Мама научилась одной курицей кормить нас неделю: из грудки восемь отбивных, ножки пополам нам с Ларкой как растущим организмам, из остального суп; она говорила, что любит это остальное из супа. Однажды отец в шутку спросил, что ей подарить, когда он разбогатеет, и она быстро, не думая, сказала – «жареную курицу». Мне нужна зарплата – жареную курицу маме, прокладки маме…
– Это микроволновая печка, будешь в ней делать бутерброды Скотине. Ты что, никогда микроволновку не видел?.. Ну, ты дики-ий… Эй, Гувернант, не обижайся, я не хотела тебя обидеть, просто повезло… ха-ха-ха… Скажи еще, что человек не должен показывать, что он выше других! Каждый хочет показать, что он выше. Иначе зачем людям дорогие машины, часы за десять тысяч долларов, Версаче, Гуччи? …Ах да, извини, бедные не разбираются в Гуччи…
Я никогда не чувствовал себя бедным, а вот Ларка – да, очень…
Ларка была еще маленькая, разве можно обвинять ее в эгоизме за ее любимую фразу «почему у всех есть?!»? Ларкино взросление пришлось на самое трудное время, когда вокруг появилось все красивое: Барби (мама убеждала ее «посмотри, какое у нее дебильное выражение лица, наши куклы лучше»), киндер-сюрпризы, платьица и туфельки. Ларка хотела всё, не понимала, почему именно у нее одна Барби со сломанной ногой, один киндер-сюрприз на Новый год, одни заношенные кроссовки. Наверное, обида слегка подперчила Ларкин характер. Но нехватка Барби не нарушала базовое чувство безопасности, а нехватка еды – нарушала. Когда отца уволили, а мамина зарплата вдруг превратилась в банку сметаны, и мама плакала, не стесняясь нас (банка сметаны стала вдруг стоить ее зарплату, 110 рублей), Ларке было тринадцать, она решила: раз мама плачет, значит, она, Ларка, в опасности. К тому же Ларка все время хотела есть.
Я уже не помню, когда у нас не было денег, а когда в магазинах не было продуктов. Помню, что на всех плитах в нашей квартире варились одинаковые толстые серые рожки (говорили, что они из армейских запасов), на всех столах стояли одинаковые трехлитровые банки консервированных зеленых помидоров (они были кислые, с привкусом гнилости), у всех были консервы (килька в томатном соусе и морская капуста), и все старались питаться разнообразно: то жарили стратегические рожки с луком, то варили, мешали рожки то с зелеными помидорами, то с килькой. Однажды маме повезло купить по талонам итальянские макароны, и мы с Ларкой съели их за один день.
Еще ели гречку с жареным луком, а в овсянку вместо молока и сахара мама добавляла нам по полстаканчика мороженого.
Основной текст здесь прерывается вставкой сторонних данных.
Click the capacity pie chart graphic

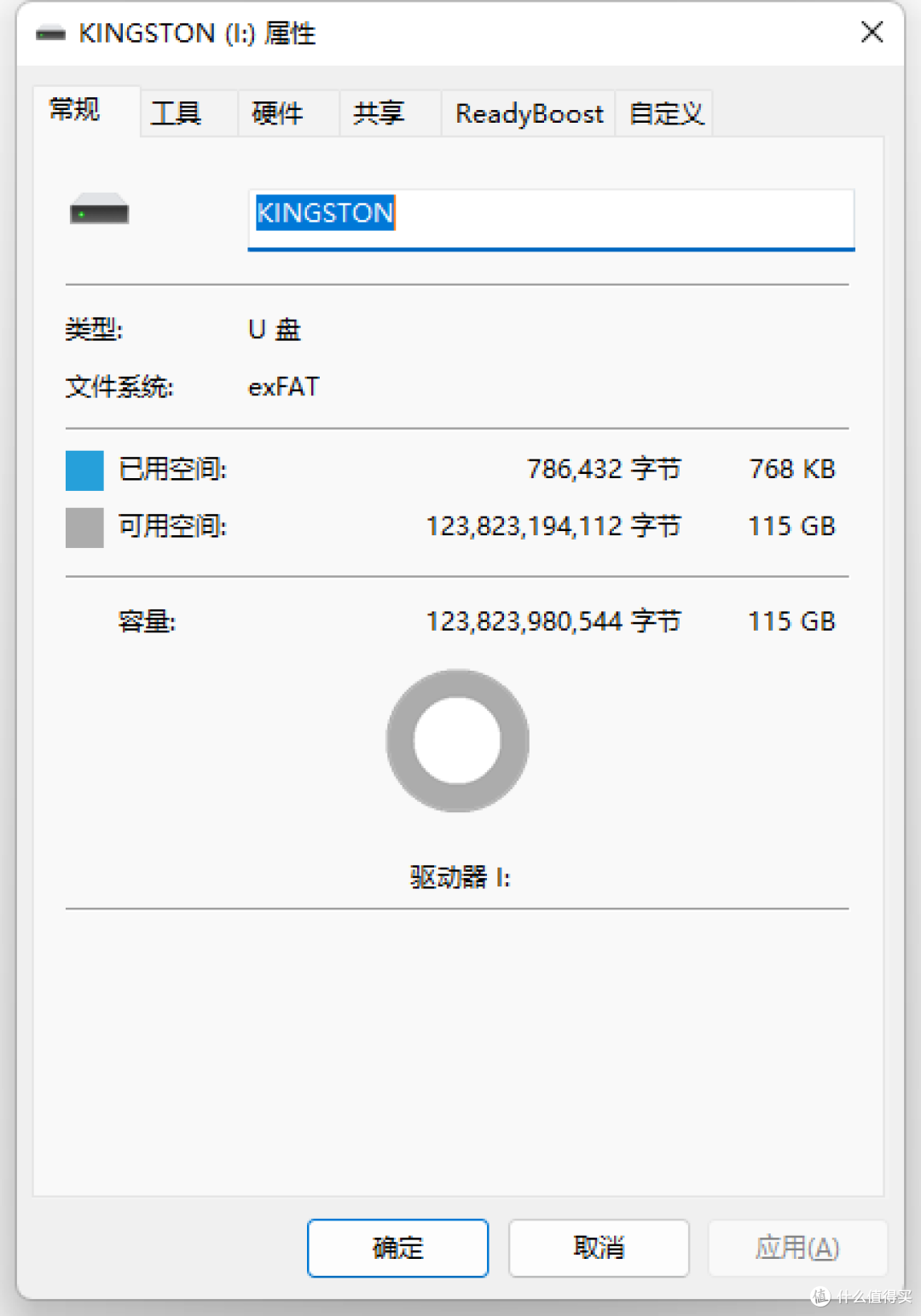click(x=457, y=741)
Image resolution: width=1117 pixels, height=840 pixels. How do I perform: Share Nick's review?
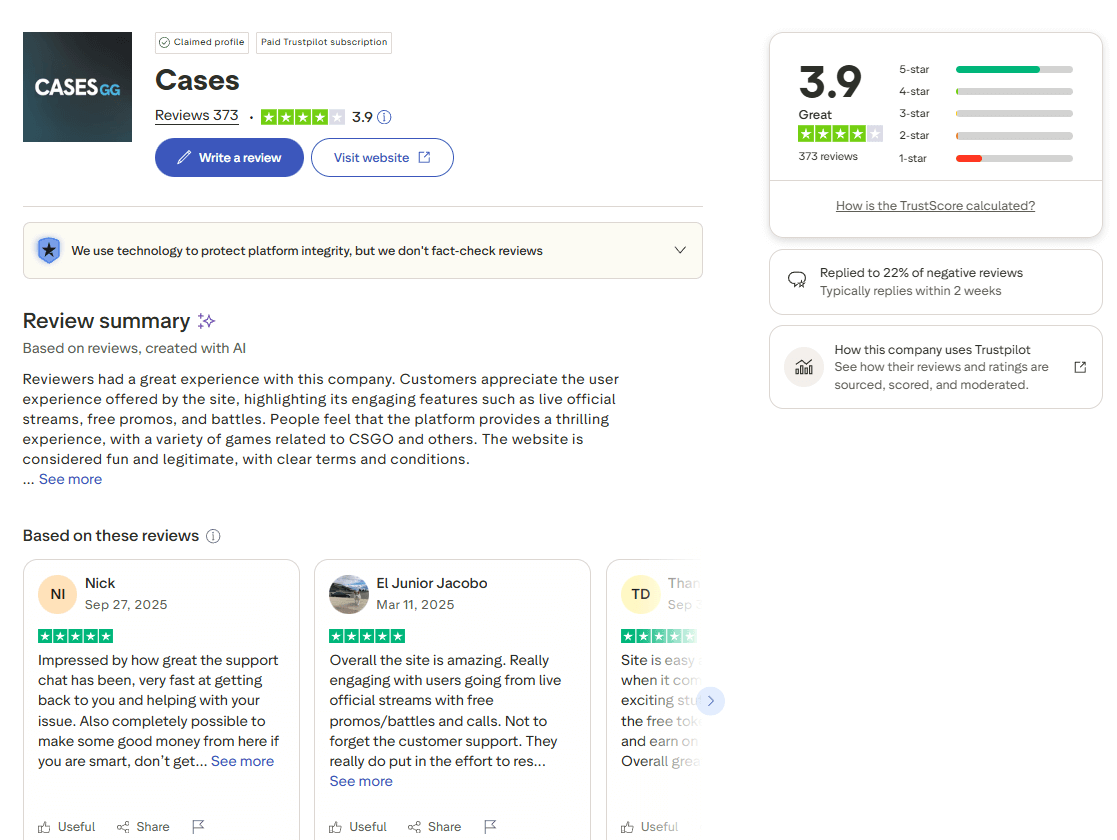click(143, 827)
Зимой девяносто второго года по три раза в день ели суп из фасоли: стакан фасоли, луковица и четыре картофелины (вместо зарплаты папе дали десять килограммов фасоли). Мама перекладывала Ларке фасоль из своей тарелки, чтобы суп был погуще, а она кричала: «Ненавижу ваш суп!»
Ларка вообще любила слово «ненавижу» – она ненавидела суп, ненавидела очереди, ненавидела черное. Однажды вечером перед самым Новым годом мама поставила меня в очередь за хлебом в булочной на Некрасова – давали по две буханки в руки, очередь вилась до Литейного. Я стоял в очереди с учебником химии – это был мой седьмой класс, девяносто первый год. Мама оставила меня в очереди, а сама побежала в очередь за гречкой в гастроном на Литейном. Через час или два мама привела мне Ларку и убежала в свою очередь. «Ненавижу черное, почему здесь все черное?!» – кричала Ларка, очередь действительно была черная, почему-то все в черном… Тетка впереди нас сказала: «Ты же ленинградка, держись, а как же в блокаду жили?» Я сказал: «Извините, она еще маленькая».